### Texte fourni:
RDC : Dialogue avec le M23, Kamerhe oublie vite ? (Editorial)
La guerre entre les terroristes du M23 et les FARDC dans le Nord Kivu suscite de plus en plus des débats. D’un côté, certaines organisations internationales et des Etats amis ou ennemis de la RDC veulent que le gouvernement dialogue avec le M23. De l’autre, des congolais disent non à ce énième dialogue. Pour eux, c’est depuis plusieurs années que le gouvernement congolais dialogue avec les rebelles. Après le dialogue, les rebelles se métamorphosent en une autre rébellion. Un cercle vicieux, mortel pour la paix en RDC.
Kamerhe et sa théorie
Lors de son passage à l’Est de la RDC, Vital Kamerhe avait aussi proposé un dialogue qu’il qualifie de « sincère ». Pour lui, les congolais doivent dialoguer avec les « parrains » du M23.
L’approche prônée par le Président national de l’Union pour la Nation Congolaise (UNC), précise son Directeur de Communication Michel Moto Muhima, met un accent particulier sur la nécessité d’un dialogue franc entre les pays impliqués, notamment la RDC, le Rwanda et l’Ouganda. Ces 3 pays, dit-il, forment le triangle au centre duquel se trouve le M23, l’œil du cyclone.
Ce dialogue que propose Kamerhe n’est pas le premier. Après la chute de Laurent Désiré Kabila, assassiné le 16 janvier 2001, dans son bureau à Kinshasa, la RDC va tomber dans une situation d’ingouvernabilité. Face à des mouvements politico-militaires, les parties vont se retrouver à Sun City pour dialoguer.
A l’issu de ce dialogue, tous les chefs rebelles les plus influents vont co-gérer le pays d’où le fameuse formule « 1+4 ».

### À faire:
Transcrivez sans aucune modification le passage de l'éditorial sur le dialogue avec le M23 qui va de « L’approche prônée par » à « l’œil du cyclone. ».

### Données fournies:
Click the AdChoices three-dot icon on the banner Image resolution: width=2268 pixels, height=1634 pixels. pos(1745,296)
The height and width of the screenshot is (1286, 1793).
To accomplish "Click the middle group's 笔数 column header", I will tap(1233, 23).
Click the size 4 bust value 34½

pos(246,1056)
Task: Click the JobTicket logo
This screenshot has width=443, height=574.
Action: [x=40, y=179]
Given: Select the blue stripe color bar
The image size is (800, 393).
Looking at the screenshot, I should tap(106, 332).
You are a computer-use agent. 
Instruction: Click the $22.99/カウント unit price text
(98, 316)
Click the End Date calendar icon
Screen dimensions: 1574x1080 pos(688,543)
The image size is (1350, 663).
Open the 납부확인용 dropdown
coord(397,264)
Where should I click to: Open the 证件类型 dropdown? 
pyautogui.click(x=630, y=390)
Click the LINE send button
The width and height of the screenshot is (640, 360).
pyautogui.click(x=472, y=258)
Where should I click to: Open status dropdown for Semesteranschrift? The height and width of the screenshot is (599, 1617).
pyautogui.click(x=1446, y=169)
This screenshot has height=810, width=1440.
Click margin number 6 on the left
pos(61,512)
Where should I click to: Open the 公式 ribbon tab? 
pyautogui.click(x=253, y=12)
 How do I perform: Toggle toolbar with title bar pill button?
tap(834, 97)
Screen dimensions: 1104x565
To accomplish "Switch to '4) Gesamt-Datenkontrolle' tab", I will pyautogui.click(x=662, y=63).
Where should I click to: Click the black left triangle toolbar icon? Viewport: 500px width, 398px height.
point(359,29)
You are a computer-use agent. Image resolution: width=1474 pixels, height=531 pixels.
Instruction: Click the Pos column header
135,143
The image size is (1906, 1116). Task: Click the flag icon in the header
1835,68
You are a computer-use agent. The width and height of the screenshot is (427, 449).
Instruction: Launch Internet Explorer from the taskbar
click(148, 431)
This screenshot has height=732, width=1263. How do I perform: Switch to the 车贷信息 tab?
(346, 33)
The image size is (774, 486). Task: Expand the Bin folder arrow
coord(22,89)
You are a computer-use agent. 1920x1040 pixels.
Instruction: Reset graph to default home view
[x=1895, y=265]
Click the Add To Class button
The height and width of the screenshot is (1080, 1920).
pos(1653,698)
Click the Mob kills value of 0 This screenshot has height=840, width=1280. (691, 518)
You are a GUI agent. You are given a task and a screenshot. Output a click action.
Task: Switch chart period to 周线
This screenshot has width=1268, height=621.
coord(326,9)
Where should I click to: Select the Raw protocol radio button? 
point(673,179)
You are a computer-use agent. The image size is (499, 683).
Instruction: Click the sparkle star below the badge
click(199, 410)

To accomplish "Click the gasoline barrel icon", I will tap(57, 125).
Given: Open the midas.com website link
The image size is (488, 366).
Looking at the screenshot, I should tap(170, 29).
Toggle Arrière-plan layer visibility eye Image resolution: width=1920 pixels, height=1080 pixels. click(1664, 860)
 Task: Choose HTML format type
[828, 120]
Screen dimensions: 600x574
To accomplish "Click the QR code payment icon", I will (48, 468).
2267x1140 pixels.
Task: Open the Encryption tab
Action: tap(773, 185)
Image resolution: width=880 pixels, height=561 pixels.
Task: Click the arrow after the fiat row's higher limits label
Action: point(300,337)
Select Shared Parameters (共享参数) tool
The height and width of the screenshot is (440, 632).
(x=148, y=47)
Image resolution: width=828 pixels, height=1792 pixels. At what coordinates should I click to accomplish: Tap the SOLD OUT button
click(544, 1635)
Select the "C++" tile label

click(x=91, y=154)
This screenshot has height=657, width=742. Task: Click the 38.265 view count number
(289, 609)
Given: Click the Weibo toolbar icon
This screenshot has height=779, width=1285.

### Solution rédigée:
L’approche prônée par le Président national de l’Union pour la Nation Congolaise (UNC), précise son Directeur de Communication Michel Moto Muhima, met un accent particulier sur la nécessité d’un dialogue franc entre les pays impliqués, notamment la RDC, le Rwanda et l’Ouganda. Ces 3 pays, dit-il, forment le triangle au centre duquel se trouve le M23, l’œil du cyclone.